韓国発のタテ読みフルカラー電子マンガ「ウェブトゥーン」のドラマ化が相次いでいる。メディアジャーナリストの長谷川朋子さんは「独自のストーリーやキャラクターを売りにしてきたが、市場の成長率は鈍化の兆しを見せている。そんな中、日本の資本が入ったウェブトゥーン制作スタジオが登場し、日本でドラマ化する事例も出てきている」という――。

市場規模は6000億円、年収数億円の作家も

国内を越えて海外で市場を拡大させるのが、韓国が得意とするビジネススタイルだ。「ウェブトゥーン」と言われる韓国が生んだタテ読みフルカラーの電子マンガも、国際市場で持つ影響力は大きい。市場規模は日本円にすると、今や約6000億円に上る。

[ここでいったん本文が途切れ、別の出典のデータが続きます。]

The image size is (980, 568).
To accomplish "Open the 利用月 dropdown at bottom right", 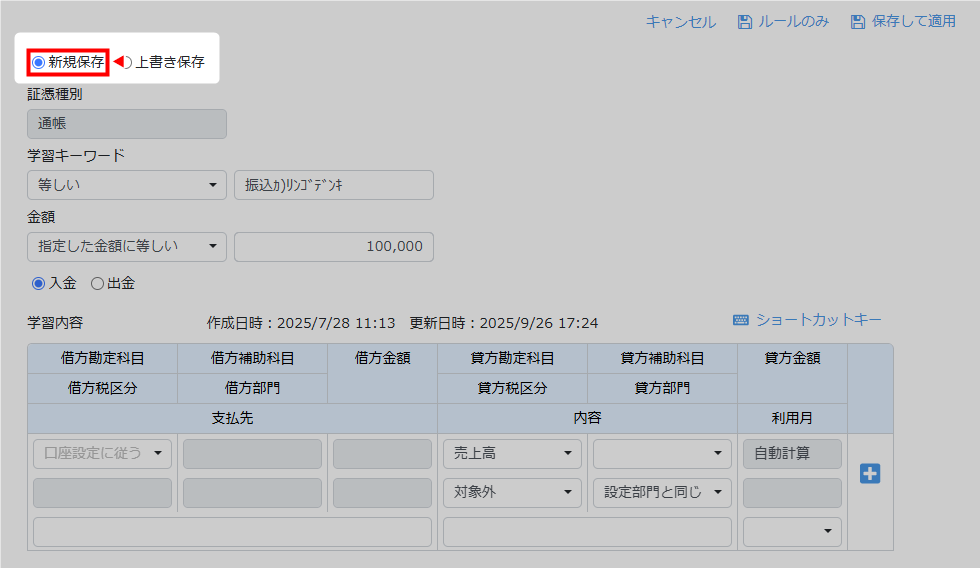I will click(792, 531).
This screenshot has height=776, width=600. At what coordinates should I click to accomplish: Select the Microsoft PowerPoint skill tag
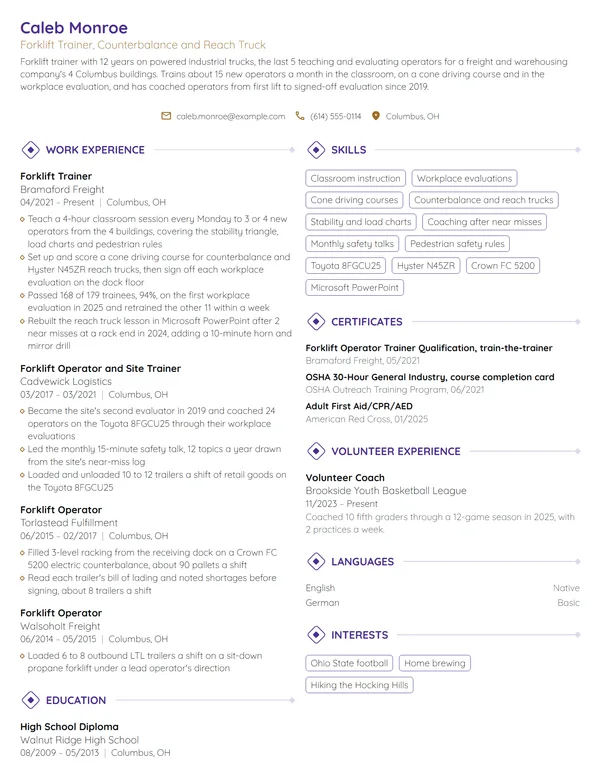pos(354,288)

NAVERやカカオなど韓国トップクラスのIT企業がウェブトゥーンプラットフォームを世界市場で拡大させてきたことで、“稼げる作家”も生んだ。市場が急成長した2021年〜2022年には連載枠を持つウェブトゥーン作家の平均年収は1000万円を超えていた。新人作家でも一攫千金を狙えるのは海外にも市場が広がっているからだ。現在でも年収数億円レベルの個人作家が多数いる状態という。

グローバルの累計閲覧数64億回を記録する大ヒット作品『女神降臨』の作家、ヤオンイ氏もその1人だ。「まるで漫画の主人公そのもの。美人すぎる」と言われるほどの美貌を持つ。

ウェブトゥーン大ヒット作品『女神降臨』の作家、ヤオンイ氏(右)。

ディズニーでさえウェブトゥーン作家を頼りに

財力の象徴として約4億ウォン(約4000万円)で購入したとされる赤色のフェラーリをSNS上で公開したこともある。ただし、派手な生活を送るなかで脱税疑惑の一部を本人が認めたことから、お騒がせ有名人としての印象も。それでも熱狂的なファンを持つスター作家として現在も第一線で活躍する。

巨大メディアのウォルト・ディズニーでさえもウェブトゥーン作家を頼りにする。現在、シーズン2が制作中のディズニープラスのドラマ「ムービング」はウェブトゥーン黎明期から活動を続けるカンプル氏の原作になる。

特殊能力を持つ親子の物語を軸にサスペンスとアクションを盛り込んだ内容が人気を得て、2023年に配信された前作(シーズン1)はディズニープラスのローカルオリジナル作品の中でグローバル1位となり、数々の賞レースを席巻した。

2024年に最も視聴されたディズニープラス韓国オリジナルドラマの中で最も試聴されたミステリードラマ「照明店の客人たち」もカンフル氏の原作だ。「ムービング」と同様にカンフル氏自らドラマの脚本も手掛けている。